= Beginning of Section =

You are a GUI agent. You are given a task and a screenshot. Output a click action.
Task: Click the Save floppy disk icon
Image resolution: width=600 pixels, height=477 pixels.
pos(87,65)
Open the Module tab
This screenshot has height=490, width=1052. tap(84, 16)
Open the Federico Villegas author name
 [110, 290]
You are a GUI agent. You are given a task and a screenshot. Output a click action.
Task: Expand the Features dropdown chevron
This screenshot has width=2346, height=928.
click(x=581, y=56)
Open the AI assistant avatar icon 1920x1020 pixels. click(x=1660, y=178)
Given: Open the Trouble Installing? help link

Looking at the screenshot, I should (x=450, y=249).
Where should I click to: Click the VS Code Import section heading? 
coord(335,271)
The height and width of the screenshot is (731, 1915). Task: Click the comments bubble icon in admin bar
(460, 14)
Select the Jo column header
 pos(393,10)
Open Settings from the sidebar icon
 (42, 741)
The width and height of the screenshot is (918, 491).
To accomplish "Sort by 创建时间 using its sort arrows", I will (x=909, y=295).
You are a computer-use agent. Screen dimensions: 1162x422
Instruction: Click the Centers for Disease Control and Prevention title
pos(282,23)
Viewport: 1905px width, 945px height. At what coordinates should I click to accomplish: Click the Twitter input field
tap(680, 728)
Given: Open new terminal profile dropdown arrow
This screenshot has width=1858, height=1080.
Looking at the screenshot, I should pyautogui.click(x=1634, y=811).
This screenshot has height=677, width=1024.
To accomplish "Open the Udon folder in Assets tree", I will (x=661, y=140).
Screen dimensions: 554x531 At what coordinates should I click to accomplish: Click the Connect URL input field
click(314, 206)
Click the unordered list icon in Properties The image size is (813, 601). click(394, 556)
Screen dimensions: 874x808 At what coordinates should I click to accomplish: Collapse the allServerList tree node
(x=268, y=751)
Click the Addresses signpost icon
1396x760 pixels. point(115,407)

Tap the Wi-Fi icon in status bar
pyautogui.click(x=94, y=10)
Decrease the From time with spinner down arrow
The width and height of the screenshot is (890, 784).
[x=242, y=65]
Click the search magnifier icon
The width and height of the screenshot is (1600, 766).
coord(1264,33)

= End of Section =

▸ **INSTRUCTIONS FOR THE TASK**
Print exactly the stretch of lines beginning with the one that holds "You are a computer-use" and ending at the last line above.

▸ **ANSWER FOR THE TASK**
You are a computer-use agent. Screen dimensions: 1162x422
Instruction: Click the Centers for Disease Control and Prevention title
pos(282,23)
Viewport: 1905px width, 945px height. At what coordinates should I click to accomplish: Click the Twitter input field
tap(680, 728)
Given: Open new terminal profile dropdown arrow
This screenshot has width=1858, height=1080.
Looking at the screenshot, I should pyautogui.click(x=1634, y=811).
This screenshot has height=677, width=1024.
To accomplish "Open the Udon folder in Assets tree", I will (x=661, y=140).
Screen dimensions: 554x531 At what coordinates should I click to accomplish: Click the Connect URL input field
click(314, 206)
Click the unordered list icon in Properties The image size is (813, 601). click(394, 556)
Screen dimensions: 874x808 At what coordinates should I click to accomplish: Collapse the allServerList tree node
(x=268, y=751)
Click the Addresses signpost icon
1396x760 pixels. point(115,407)

Tap the Wi-Fi icon in status bar
pyautogui.click(x=94, y=10)
Decrease the From time with spinner down arrow
The width and height of the screenshot is (890, 784).
[x=242, y=65]
Click the search magnifier icon
The width and height of the screenshot is (1600, 766).
coord(1264,33)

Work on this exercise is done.